Лукас опять расхохотался.

— На днях я все равно отведу тебя туда, братец!

После ухода Лукаса Грейсон постоял некоторое время в дверях, пока не услышал, как рядом с ним поскуливает собака. Он бросил приглашение на стол и присел на корточки.

— Что такое, девочка?

Собака уткнулась носом ему в бедро. Грейсон усмехнулся и взлохматил ее мех.

— Тебе нужна ласка, да? К сожалению, мне пора уходить. Но сначала я должен найти себе костюм. — Он стал подниматься по лестнице, но на этот раз, когда собака попробовала пойти за ним, он поднял руку: — Стоять.

И собака остановилась.

— Тебя явно кто-то учил, дружок. Но кто? Есть ли у тебя семья, которая тебя разыскивает?

Собака лизнула ему руку и легла на мраморный пол, а Грейсон поднялся наверх.


Софи вернулась домой за минуту до того, как пошел дождь. Щеки у нее порозовели, руки ныли от холода. Придется хорошенько согреть их, прежде чем приступить к игре.

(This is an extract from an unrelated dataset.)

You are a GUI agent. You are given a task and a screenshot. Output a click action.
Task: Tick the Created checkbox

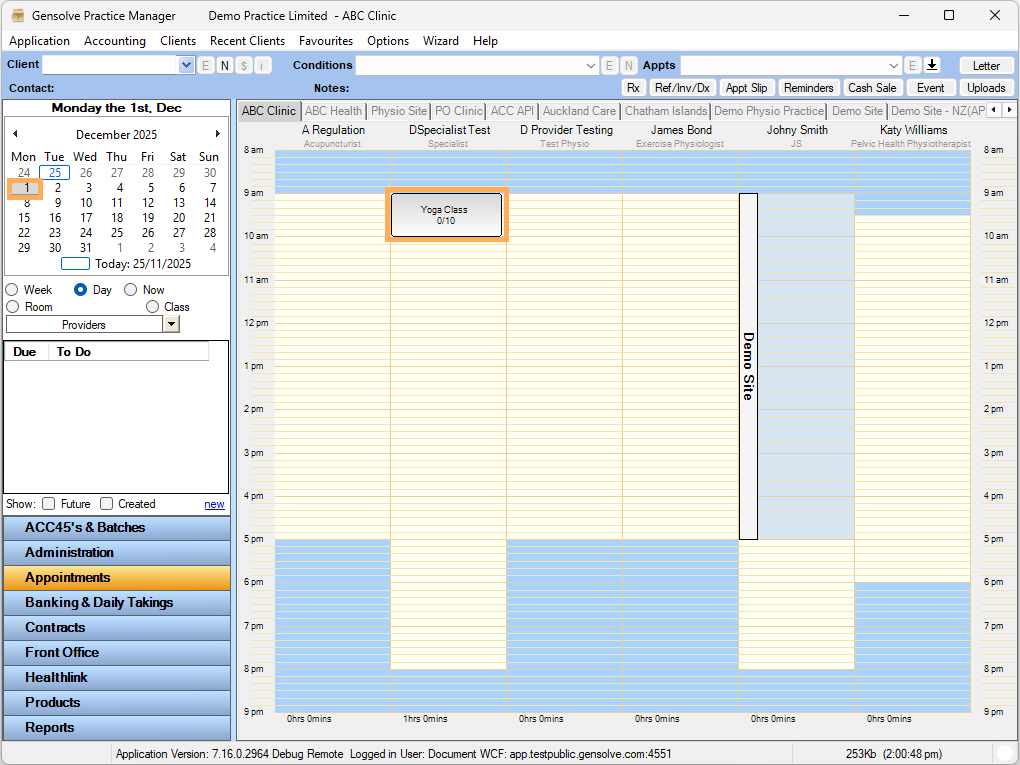(x=107, y=504)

Снимая шляпу, она с удивлением увидела, что Милаша терпеливо лежит на полу в холле. Милаша, как она стала звать свою дорогую псину, чувствовала себя намного лучше, но до полного выздоровления было еще далеко.

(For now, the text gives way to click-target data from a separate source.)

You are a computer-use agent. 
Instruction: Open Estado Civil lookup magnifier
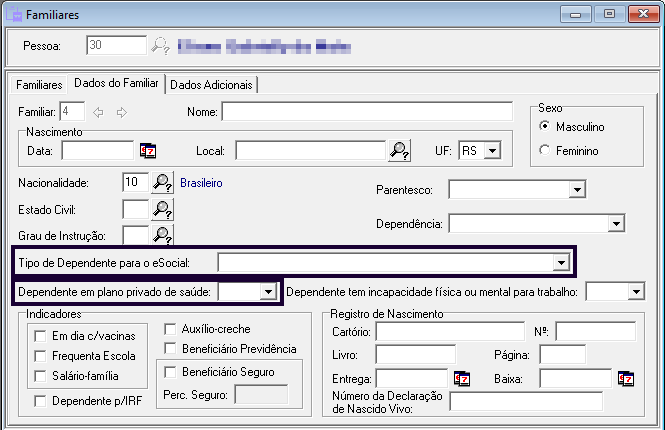(162, 209)
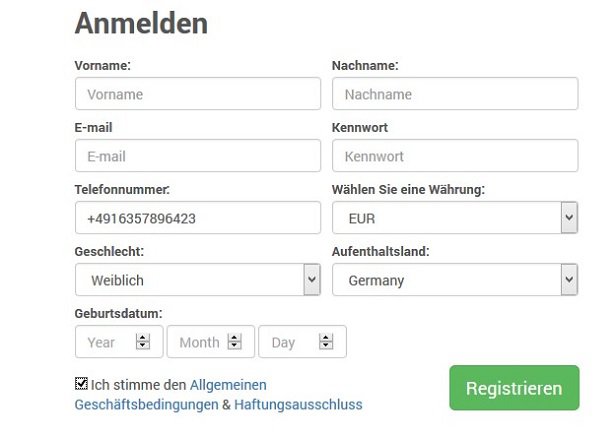This screenshot has height=437, width=616.
Task: Focus the Vorname input field
Action: (198, 94)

Они дали второе объявление о найденной собаке, но опять никто не откликнулся. И хотя Софи обещала себе, что не привяжется к собаке, она знала, что уже привязалась. Каждую ночь Милаша спала в ее комнате и каждое утро спускалась за ней вниз послушать ее музыку. Как тень. Как некая постоянная величина. Как некто, кто действительно любит ее ради нее самой, вне зависимости от того, как она выглядит или как играет.

Софи зажмурилась, чтобы остановить слезы. Ее переполняли любовь и надежда. Никогда в жизни у нее не было никого, кого она могла бы любить. Виолончель не в счет, потому что инструмент не способен отвечать ей взаимностью. Она любила свою свиту, но ведь это было совсем другое. Она им нравится, она им дорога, быть может. Но суть в том, что стоит ей перестать платить им жалованье, как ее «друзья» исчезнут.

— Ты все время ждала меня здесь? — спросила она, кладя шляпу на столик.

Милаша подползла к ней, давая понять, что соскучилась. Софи рассмеялась и погладила ее по голове.

— Только немножко, а потом мне нужно будет позаниматься.

Последнее время она играла очень мало. Она просто не могла провести смычком по струнам. Всякий раз, принимаясь за «Вальс лебедей» или даже за «Гнездышко любви», она начинала грезить наяву о том, как будет исполнять Баха.

Выпрямившись, она сняла пальто и бросила его на стул, потом стянула с рук перчатки. Тут-то конверт с приглашением и попался ей на глаза.

Погода все ухудшалась, с оловянно-серых небес полил дождь. Жаль все-таки, что она не поехала с друзьями в Нью-Йорк. Будь они прокляты, эти деньги!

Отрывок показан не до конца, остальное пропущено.